Since the Fourth Plenary Session of the 18th Central Committee proposed "exploring the establishment of administrative public interest litigation," it has gone through authorization decisions, top-level design, pilot programs, legal amendments, the issuance of relevant judicial interpretations, and case handling rules, leading to the improvement of the administrative public interest litigation system at the institutional level. It can be said that administrative public interest litigation has developed progressively. The role of the pre-litigation procedure in the entire field of administrative public interest litigation is extremely prominent, and the goal of reducing the litigation rate through the pre-litigation procedure, which was pursued at the beginning of the system design, has been largely achieved.

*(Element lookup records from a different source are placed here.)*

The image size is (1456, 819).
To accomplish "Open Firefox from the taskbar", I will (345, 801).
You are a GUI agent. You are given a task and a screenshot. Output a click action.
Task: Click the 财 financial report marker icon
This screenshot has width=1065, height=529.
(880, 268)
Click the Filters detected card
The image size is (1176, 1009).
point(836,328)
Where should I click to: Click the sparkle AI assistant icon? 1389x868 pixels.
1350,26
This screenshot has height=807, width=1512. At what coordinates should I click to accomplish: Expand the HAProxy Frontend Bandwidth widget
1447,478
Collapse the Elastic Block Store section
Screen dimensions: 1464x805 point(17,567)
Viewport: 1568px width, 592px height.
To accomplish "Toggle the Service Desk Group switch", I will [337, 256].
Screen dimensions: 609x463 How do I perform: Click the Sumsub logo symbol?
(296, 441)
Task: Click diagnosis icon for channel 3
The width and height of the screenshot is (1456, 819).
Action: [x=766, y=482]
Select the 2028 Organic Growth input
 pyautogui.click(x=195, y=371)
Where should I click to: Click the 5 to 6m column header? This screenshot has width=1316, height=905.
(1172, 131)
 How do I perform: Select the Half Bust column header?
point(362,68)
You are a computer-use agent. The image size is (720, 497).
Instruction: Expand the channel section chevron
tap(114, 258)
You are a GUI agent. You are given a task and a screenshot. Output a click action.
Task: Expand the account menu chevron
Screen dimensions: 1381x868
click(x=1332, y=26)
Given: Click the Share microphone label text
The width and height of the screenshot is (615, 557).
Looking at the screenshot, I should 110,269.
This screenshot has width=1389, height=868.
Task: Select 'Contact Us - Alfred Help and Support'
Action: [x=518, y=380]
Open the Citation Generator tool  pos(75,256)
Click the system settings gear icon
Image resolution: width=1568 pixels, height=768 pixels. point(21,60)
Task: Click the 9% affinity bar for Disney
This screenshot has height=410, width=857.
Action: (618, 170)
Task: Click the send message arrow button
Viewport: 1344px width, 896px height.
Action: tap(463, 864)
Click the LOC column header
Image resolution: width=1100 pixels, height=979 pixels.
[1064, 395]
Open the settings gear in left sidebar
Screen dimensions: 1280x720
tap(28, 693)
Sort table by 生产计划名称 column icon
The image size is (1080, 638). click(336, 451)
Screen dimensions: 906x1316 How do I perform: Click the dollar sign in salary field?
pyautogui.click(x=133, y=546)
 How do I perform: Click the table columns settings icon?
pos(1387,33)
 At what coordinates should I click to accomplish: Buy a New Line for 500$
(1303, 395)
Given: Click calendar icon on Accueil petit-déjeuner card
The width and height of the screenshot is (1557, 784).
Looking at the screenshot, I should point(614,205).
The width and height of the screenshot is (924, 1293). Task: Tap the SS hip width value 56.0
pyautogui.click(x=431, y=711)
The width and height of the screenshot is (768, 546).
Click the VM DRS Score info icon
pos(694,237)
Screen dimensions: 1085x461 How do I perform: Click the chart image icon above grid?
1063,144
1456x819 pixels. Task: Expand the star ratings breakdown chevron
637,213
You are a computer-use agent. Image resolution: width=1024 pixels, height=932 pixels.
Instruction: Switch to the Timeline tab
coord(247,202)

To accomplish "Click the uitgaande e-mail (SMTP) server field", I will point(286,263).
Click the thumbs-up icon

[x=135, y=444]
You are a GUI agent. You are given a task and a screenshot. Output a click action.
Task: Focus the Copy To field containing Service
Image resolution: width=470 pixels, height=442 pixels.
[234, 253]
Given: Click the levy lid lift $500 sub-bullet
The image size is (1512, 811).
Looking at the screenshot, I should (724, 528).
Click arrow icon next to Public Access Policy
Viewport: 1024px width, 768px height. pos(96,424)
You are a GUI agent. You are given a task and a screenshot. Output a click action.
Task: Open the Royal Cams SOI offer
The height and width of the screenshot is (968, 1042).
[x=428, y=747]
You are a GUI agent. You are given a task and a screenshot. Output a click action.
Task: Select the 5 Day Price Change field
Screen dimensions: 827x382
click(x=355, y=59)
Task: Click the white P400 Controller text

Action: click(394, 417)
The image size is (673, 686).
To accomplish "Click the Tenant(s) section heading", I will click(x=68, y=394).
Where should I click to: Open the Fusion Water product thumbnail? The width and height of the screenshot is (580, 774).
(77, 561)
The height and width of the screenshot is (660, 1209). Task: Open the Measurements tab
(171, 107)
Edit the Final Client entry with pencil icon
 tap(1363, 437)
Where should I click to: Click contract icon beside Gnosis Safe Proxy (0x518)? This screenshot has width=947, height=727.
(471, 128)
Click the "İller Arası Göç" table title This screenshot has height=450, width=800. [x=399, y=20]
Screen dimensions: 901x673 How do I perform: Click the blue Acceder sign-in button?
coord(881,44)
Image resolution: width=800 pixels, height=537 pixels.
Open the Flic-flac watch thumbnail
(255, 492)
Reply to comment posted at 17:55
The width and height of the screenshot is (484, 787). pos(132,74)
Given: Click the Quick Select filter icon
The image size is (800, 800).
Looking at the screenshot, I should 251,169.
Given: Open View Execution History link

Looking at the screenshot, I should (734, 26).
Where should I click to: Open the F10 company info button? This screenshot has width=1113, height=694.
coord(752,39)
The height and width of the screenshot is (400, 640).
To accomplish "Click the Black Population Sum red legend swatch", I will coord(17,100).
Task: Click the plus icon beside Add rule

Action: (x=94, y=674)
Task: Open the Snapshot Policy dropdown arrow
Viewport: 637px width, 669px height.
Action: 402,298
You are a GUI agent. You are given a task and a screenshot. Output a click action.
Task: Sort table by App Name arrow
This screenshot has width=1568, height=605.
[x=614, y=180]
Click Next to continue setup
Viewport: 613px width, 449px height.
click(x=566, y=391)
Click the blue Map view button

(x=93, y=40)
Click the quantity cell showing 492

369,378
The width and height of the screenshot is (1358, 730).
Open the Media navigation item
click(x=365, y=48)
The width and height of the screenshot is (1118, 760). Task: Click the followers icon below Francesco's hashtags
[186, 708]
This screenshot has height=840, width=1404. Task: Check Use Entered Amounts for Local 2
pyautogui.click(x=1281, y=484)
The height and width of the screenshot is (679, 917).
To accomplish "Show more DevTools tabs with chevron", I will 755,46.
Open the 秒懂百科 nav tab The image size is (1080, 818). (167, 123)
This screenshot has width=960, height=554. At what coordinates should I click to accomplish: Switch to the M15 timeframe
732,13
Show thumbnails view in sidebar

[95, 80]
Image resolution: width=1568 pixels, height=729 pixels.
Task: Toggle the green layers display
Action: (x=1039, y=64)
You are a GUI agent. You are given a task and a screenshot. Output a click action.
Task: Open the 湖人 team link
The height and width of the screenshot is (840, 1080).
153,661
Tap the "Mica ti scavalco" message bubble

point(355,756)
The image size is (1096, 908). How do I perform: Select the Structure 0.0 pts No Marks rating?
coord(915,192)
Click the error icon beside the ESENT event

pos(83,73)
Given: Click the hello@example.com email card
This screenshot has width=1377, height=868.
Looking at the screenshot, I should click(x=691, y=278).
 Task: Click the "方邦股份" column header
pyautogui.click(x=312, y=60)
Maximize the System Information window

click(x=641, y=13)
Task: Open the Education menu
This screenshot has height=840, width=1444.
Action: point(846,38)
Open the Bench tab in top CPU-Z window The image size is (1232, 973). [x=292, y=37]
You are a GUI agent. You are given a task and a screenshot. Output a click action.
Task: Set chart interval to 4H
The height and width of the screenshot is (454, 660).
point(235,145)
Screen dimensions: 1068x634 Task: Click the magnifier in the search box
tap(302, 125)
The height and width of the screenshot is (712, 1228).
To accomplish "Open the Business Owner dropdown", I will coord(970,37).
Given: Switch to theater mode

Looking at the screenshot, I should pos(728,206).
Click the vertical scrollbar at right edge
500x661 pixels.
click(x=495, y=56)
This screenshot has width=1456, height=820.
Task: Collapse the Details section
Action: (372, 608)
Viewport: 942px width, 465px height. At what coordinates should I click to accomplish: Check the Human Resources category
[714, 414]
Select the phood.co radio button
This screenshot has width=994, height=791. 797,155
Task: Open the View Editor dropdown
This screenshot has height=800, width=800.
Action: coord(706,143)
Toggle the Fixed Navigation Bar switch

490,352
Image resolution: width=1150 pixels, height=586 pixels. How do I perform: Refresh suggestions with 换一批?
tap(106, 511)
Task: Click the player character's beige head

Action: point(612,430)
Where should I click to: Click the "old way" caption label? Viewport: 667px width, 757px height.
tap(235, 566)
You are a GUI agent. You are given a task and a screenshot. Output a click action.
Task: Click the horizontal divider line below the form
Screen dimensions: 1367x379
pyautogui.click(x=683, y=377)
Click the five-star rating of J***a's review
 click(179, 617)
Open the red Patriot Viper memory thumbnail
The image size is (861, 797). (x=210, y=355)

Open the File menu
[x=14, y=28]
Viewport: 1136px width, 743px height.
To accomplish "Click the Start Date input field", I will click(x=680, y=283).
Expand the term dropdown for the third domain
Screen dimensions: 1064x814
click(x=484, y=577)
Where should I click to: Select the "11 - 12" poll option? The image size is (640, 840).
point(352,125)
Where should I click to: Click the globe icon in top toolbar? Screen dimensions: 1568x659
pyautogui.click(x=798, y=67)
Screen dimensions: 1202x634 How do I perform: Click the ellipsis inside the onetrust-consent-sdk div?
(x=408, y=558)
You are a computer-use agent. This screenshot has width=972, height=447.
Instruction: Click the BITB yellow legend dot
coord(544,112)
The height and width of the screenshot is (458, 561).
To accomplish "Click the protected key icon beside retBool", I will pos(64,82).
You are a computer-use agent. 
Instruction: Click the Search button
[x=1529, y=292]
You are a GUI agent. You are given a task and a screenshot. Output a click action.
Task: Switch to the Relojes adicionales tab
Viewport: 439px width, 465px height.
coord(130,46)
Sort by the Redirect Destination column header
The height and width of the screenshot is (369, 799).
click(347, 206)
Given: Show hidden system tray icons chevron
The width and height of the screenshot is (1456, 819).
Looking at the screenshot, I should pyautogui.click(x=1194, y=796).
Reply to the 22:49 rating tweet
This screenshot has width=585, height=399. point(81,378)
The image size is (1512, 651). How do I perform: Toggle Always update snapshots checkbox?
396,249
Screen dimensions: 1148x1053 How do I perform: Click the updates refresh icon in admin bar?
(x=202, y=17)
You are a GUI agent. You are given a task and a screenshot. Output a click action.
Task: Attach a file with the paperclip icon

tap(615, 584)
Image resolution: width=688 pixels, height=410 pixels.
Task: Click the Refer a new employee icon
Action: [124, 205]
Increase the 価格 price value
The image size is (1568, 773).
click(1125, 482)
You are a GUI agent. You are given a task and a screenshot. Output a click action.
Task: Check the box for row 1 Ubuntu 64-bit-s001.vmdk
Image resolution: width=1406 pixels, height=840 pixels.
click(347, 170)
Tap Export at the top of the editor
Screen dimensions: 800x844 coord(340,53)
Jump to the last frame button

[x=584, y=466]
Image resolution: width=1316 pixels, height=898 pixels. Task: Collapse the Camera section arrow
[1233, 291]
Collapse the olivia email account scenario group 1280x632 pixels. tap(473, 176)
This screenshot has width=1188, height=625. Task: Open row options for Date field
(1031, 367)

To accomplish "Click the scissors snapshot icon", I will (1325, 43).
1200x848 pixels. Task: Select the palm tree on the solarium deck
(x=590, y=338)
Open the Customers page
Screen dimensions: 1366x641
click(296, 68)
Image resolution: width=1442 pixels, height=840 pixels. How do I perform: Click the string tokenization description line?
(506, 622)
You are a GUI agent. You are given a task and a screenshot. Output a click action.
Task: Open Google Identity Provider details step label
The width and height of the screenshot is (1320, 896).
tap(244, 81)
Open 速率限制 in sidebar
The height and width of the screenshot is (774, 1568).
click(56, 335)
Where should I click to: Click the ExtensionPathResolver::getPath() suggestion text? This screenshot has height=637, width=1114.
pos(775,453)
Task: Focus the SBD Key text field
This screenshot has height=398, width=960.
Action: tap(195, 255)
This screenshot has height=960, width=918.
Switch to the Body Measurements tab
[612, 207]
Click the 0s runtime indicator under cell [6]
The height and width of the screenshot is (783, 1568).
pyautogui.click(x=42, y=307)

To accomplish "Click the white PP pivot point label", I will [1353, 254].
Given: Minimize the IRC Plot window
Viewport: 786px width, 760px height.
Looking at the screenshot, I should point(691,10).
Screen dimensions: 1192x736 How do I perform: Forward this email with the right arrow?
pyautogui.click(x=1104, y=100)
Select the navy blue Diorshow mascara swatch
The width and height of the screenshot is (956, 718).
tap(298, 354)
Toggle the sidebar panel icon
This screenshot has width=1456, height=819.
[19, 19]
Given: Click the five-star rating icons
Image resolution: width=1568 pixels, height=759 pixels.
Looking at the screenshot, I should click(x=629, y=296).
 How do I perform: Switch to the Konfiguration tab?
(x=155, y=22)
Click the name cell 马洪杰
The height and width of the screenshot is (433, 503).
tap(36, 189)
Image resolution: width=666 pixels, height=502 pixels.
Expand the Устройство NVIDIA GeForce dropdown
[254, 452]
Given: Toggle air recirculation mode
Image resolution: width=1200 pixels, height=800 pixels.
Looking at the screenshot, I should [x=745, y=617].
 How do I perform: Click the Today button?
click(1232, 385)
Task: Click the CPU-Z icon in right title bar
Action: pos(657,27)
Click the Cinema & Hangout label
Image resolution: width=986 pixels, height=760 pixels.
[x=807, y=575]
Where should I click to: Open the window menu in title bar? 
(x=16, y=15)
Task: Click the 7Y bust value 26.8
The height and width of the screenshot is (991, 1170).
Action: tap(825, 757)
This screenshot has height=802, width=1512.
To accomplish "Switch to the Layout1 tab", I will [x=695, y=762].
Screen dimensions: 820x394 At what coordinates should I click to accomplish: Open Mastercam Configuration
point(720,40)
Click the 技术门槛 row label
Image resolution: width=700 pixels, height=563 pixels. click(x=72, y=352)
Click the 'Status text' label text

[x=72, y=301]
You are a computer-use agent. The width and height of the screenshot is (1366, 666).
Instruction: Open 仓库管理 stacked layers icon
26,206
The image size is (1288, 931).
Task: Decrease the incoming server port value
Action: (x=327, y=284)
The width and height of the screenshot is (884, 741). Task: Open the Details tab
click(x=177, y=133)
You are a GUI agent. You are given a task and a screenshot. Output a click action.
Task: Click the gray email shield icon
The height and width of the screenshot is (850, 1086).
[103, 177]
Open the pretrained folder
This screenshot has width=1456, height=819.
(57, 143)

However, the law cannot completely cover and resolve the practical problems that arise in the operation of the administrative public interest litigation system, nor can it provide detailed guidance. Especially in the operation of the pre-litigation procedure, due to the involvement of the functions and value trade-offs of the two major state powers—administrative power and prosecutorial power—there are many discrepancies between the two on various issues. Therefore, it is necessary for laws and judicial interpretations to establish standardized and refined operational standards to address the aforementioned issues.